Now that I have a happy cat I will continue the argument. Last week I read
Robert Putnam's Bowling Alone which demonstrates the decline in social
capital in the US. I see much of it as being due to the decline of the small
communities where everybody knew each other (the 200 people that we are
programmed to cope with and can recognise) as society changes. There is also
a generational effect as the very community minded generation born before
the Second World War dies off. But much is due to the modern lifestyle. This
doesnt tie in with the supposed American religious fundamentalism which must
have a mythic element. Anyway Putnam's analysis from surveys doesnt support
it.
So if the West as it globalises is finding a significant reduction in social
capital in its communities bringing with it all the relevant problems and
religion is fast vanishing what is going to bind people together. The only
answer given tonight was football. The only other thing I can think of is
dialect..texting for example. Each generation replaces the exiosting dialect
by a fresh argot. But the basic problem is that our mnds are programmed to
live in communities of less than 200 people and the last 3-4,000 years of
urbanisation have not been good for us.
And oh there was another point re Theory of Mind. Women are better than men
at it hence their superior verbal skills. Which are hardwired into the
brain, as we know..left and right hemispheres, as are men's spatial skills.
TOM is too complicated for me to explain in an email.
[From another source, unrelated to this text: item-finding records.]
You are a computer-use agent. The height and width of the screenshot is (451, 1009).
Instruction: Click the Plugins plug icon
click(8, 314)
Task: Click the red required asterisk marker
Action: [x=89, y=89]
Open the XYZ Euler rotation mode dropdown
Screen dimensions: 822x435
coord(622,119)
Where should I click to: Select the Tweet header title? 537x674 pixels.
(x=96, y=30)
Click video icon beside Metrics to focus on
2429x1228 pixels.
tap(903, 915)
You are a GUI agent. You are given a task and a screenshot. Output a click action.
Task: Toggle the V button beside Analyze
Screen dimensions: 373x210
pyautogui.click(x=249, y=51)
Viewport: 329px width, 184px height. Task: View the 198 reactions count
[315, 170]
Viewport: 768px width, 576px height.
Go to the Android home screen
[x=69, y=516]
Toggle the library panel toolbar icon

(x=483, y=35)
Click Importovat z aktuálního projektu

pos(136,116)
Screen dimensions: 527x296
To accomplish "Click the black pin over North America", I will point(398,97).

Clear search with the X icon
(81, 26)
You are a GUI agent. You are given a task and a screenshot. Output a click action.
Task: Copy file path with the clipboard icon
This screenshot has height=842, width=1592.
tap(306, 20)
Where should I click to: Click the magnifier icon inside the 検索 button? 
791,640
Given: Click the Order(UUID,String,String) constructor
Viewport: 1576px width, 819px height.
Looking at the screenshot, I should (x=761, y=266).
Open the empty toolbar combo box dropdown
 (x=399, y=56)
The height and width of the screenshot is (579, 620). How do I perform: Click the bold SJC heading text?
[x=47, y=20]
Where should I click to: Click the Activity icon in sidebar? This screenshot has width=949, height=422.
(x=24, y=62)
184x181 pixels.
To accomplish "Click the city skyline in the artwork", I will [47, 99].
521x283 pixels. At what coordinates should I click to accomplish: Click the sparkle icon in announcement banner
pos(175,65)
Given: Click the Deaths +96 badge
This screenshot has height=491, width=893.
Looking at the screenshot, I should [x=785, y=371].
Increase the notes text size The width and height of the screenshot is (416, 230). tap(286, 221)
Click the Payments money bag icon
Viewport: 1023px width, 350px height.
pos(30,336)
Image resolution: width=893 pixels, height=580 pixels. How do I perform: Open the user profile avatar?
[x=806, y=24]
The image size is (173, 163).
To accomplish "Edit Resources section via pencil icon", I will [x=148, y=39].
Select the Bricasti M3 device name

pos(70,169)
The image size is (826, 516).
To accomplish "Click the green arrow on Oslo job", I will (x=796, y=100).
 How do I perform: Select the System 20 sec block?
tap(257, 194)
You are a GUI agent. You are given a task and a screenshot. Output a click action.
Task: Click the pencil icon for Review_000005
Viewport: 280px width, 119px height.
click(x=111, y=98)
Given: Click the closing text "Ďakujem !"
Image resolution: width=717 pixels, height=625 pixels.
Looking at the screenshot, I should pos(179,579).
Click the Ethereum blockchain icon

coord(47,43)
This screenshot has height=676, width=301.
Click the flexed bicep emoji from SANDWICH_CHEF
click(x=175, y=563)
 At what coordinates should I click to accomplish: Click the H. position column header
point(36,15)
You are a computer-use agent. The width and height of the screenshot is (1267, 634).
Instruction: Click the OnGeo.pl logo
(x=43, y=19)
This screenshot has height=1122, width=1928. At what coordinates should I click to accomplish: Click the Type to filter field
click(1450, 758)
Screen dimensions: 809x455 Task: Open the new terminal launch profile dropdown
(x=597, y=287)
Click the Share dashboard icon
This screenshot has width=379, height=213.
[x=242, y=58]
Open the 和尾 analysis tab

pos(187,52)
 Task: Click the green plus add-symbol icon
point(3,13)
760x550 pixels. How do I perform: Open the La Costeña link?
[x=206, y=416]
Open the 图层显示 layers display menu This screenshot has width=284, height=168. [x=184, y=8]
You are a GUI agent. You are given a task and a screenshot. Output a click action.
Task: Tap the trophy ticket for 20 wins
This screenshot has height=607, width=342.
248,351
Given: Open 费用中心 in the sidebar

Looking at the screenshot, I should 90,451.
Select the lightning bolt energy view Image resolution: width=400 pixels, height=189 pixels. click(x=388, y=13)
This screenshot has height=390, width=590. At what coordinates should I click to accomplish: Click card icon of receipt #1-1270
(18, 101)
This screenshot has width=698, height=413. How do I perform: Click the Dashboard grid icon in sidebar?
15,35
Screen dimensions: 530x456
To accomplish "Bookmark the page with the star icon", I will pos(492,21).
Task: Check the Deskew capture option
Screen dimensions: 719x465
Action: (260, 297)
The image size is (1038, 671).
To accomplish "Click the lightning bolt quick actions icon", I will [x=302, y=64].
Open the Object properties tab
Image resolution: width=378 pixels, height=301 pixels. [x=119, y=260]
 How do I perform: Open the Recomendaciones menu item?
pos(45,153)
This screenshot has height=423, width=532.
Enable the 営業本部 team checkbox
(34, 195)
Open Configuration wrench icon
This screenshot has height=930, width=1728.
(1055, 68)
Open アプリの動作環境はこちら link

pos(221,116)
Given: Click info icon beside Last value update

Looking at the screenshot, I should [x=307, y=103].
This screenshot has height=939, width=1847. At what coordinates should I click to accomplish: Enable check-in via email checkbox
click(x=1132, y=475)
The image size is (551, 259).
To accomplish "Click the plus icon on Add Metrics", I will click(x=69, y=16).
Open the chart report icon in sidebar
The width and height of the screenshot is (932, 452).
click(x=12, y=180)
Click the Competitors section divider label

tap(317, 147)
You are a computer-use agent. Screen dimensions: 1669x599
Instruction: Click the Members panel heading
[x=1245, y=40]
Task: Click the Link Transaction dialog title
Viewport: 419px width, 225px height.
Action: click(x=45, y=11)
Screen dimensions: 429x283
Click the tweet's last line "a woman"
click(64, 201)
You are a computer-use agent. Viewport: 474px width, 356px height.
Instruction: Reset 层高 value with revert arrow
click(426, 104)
Shakespeare was good
at it.
Douglas Clark, Bath, Somerset, England ....
http://www.dgdclynx.plus.com
----- Original Message -----
From: "Douglas Clark" <[log in to unmask]>
To: <[log in to unmask]>
Sent: Monday, February 14, 2005 10:51 PM
Subject: poets and shamans
>I went to a lecture on region tonight by the evolutionary psychologist
>Robin
> Dunbar. There wasnt much new in it but it did draw the threads together.
>
> Our brains are programmed for us to live in communities of less than 200
> and
> it appears that each community has its own shaman. (He exampled army
> companies being the largest viable military unit) As approximately 1% of
> the
> population is psychotic the inference is obvious. My calculations years
> ago
> re poets calculated that 1 in 5,000 is a poet so shamans are not shamans
> because of their linguistic abilities but because in their trance states
> they can contact other worlds. So that is 25 shamans to a poet, near
> enough.
>
> Robin Dunbar conceded that we were hardwired for religion. (I have spent
> the
> day reading Michael Ruse's Darwin and Design which demolishes the
> Intelligent Design people but he will not commit himself to a Dawkins
> approach preferring some sort of Gaia approach). What Robin Dunbar was
> stressing was that in large groups of people the problem was with
> freeloaders who took all the advantages without giving anything back.
> These
> were the people who manipulated such structures as religion for their own
> ends. One of the reasons we have developed dialect is to minimise their
> influence. (This was new to me).
>
> There are several books which point out that the human brain is
> fundamentally flawed which is why we have such a thing as religion which
> Theory of Mind makes us capable of. But the chimps of Gombe demonstrate
> that
> we are not alone in being nasty bits of work.
>
> Now I must go feed the cat. I thought Liz would appreciate this report.
>
>
> Douglas Clark, Bath, Somerset, England ....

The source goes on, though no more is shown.